Document
Princess Azula () is a fictional character in Nickelodeon's animated television series Avatar: The Last Airbender, created by Michael Dante DiMartino and Bryan Konietzko, and voiced by Grey DeLisle.

In the show, Azula is the crown princess of the Fire Nation and an extremely powerful firebending prodigy. Upon Fire Lord Ozai's orders, she begins a quest with her childhood friends Mai and Ty Lee to retrieve her banished brother Prince Zuko and his mentor, their uncle Iroh, while also attempting to capture Avatar Aang, considered the Fire Nation's greatest threat to victory in the war. Azula is known for being a skilled strategist and manipulator. As her brother Zuko states, she "always lies." Throughout the original series and the sequel comics, she is shown to be capable of highly advanced firebending, producing hotter blue flames as well as lightning.

Appearances

Avatar: The Last Airbender television series

Book One: Water
Since she is the shadowed firebender in the series' opening sequence (though she is depicted bending red fire instead of her signature blue), Azula appears at the beginning of every episode of Avatar: The Last Airbender. In the first season, she makes her first appearance in a flashback during 13-year-old Zuko's Agni Kai (firebending duel) against their father, Fire Lord Ozai. Azula smirks as Zuko's face is burned after he refuses to fight Ozai, who takes this as a sign of weakness and disrespect. The Fire Lord then banishes the permanently scarred Zuko and tasks him with finding the long-lost avatar. Azula makes a second brief appearance at the end of the first season when Ozai tasks her with repatriating Zuko and Iroh, who accompanied his nephew into exile and briefly cooperated with the series' protagonists.

Provided records
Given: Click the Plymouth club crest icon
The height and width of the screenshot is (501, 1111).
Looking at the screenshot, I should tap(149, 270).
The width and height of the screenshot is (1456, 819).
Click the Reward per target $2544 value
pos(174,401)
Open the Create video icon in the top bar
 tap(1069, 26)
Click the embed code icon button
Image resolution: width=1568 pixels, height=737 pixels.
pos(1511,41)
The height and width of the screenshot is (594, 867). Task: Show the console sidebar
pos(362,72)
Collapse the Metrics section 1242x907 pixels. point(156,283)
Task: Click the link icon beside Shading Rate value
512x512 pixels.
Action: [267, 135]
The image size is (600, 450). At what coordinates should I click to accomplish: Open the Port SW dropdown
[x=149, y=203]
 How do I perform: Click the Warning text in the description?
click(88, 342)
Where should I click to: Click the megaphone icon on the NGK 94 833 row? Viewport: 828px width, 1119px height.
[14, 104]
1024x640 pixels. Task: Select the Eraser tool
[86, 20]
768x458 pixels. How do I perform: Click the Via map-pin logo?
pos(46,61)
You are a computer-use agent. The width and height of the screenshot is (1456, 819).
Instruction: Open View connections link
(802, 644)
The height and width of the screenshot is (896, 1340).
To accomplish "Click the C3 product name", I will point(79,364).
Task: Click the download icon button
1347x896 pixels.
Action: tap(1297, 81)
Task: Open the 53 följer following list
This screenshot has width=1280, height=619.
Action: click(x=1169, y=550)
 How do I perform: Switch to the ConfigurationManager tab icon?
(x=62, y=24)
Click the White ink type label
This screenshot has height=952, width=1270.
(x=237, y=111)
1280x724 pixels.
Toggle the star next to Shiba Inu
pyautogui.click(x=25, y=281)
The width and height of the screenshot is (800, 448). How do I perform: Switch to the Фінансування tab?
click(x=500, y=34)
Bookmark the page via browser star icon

Stated exercise
Rewrite the article on Princess Azula between "Princess Azula ()" and "by Grey DeLisle.", inclusive, replacing "animated" with "cartoon".

Final answer
Princess Azula () is a fictional character in Nickelodeon's cartoon television series Avatar: The Last Airbender, created by Michael Dante DiMartino and Bryan Konietzko, and voiced by Grey DeLisle.